Why So Many Providers?
R.V. Guha's design goal: NLWeb should run on whatever LLM stack the site operator already has. A Snowflake customer uses Cortex; an Azure shop uses Azure OpenAI; a privacy-conscious deployment uses Ollama on prem. The provider abstraction is intentional.
Implementation Guidance
Switching the Primary LLM Provider
In config_llm.yaml:
preferred_endpoint: anthropic
providers:
anthropic:
high: claude-3-7-sonnet-latest
low: claude-3-5-haiku-latest
api_key_env: ANTHROPIC_API_KEY
Set ANTHROPIC_API_KEY in .env.

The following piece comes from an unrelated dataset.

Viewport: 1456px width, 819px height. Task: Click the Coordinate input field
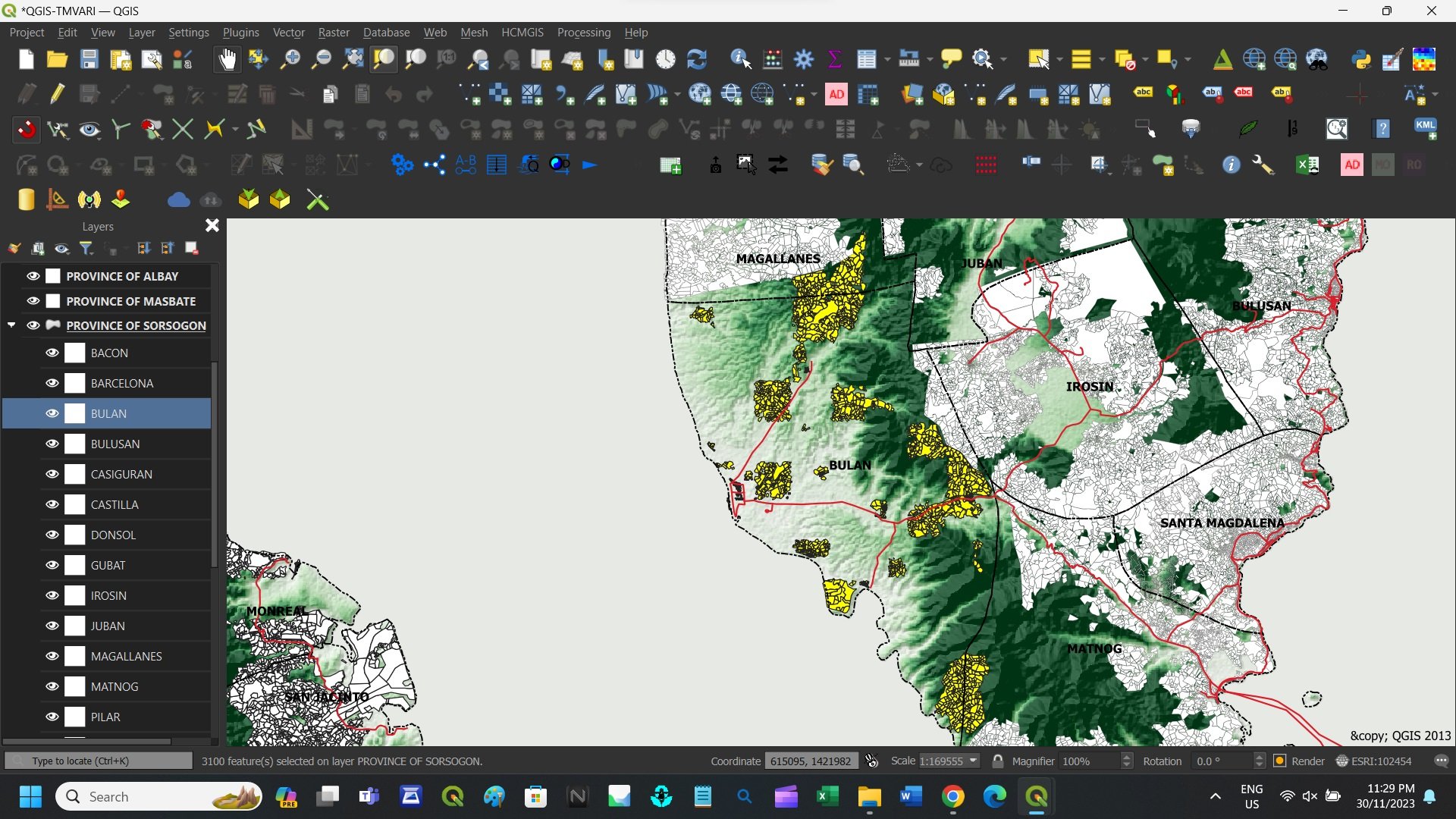coord(810,761)

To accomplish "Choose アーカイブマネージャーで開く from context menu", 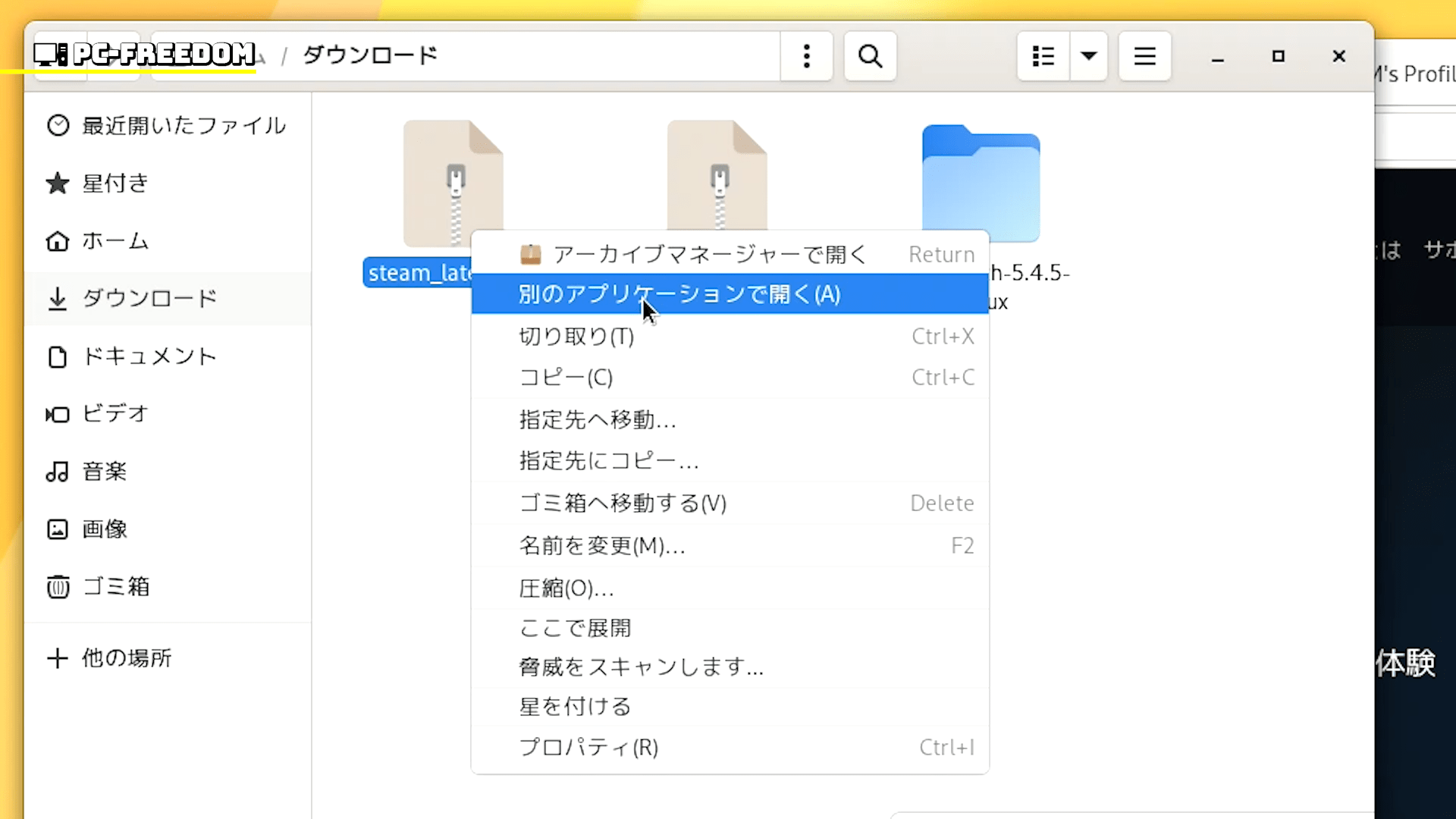I will [709, 254].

Restart the server.
Running Locally with Ollama (Offline)
Install Ollama, pull a model:
ollama pull llama3.1:8b
ollama pull nomic-embed-text
In config_llm.yaml:
preferred_endpoint: ollama
providers:
ollama:
high: llama3.1:8b
low: llama3.1:8b
base_url: http://localhost:11434
In config_embedding.yaml:
preferred_provider: ollama
providers:
ollama:
model: nomic-embed-text
dim: 768
Important: re-ingest after switching embedding provider — old vectors are now wrong-dim.
Adding a Custom Provider
- Subclass the base class in
llm_providers/ (look at openai.py or anthropic.py as templates).
- Implement the required methods (typically
complete() returning JSON-conformant output for the <returnStruc> schemas, plus optional streaming).
- Register in the provider factory (verify exact location — usually a registry in
core/llm.py).
- Add an entry in
config_llm.yaml.
- Test against a known-good
<returnStruc> prompt before deploying.
Tuning Cost
- Use
low tier for everything except the final generate (default behavior — verify).
- Set
tool_selection_enabled: false in config_nlweb.yaml to skip the router call entirely.
- Disable
who_endpoint_enabled to skip federated discovery.
- Pre-compute
decontextualized_query client-side to skip that LLM call.
Switching Embedding Providers Safely
python -m data_loading.db_load --only-delete delete-site <site>
python -m data_loading.db_load <source> <site>
You cannot mix-and-match embedding providers across a single retrieval index. Vectors are not portable across providers.
Verifying Provider Wiring
nlweb check runs connectivity diagnostics for all configured providers. Use it before debugging "the model isn't responding" issues — the answer is usually a missing env var.
Provider Failure Modes
- OpenAI / Anthropic / Gemini 429s: rate limits. Add backoff in the provider class or reduce concurrency.
- Azure OpenAI 404 on deployment: the
deployment_name in config doesn't match what's deployed in Azure. They're per-deployment, not per-model.
- Ollama "model not found":
ollama pull <model> first.
- Snowflake Cortex authentication: requires the warehouse + role to have Cortex enabled.
- HuggingFace inference endpoint cold-start: first call takes 30-60s. Pre-warm.
Always re-fetch config_llm.yaml from the live repo — provider keys and model IDs change.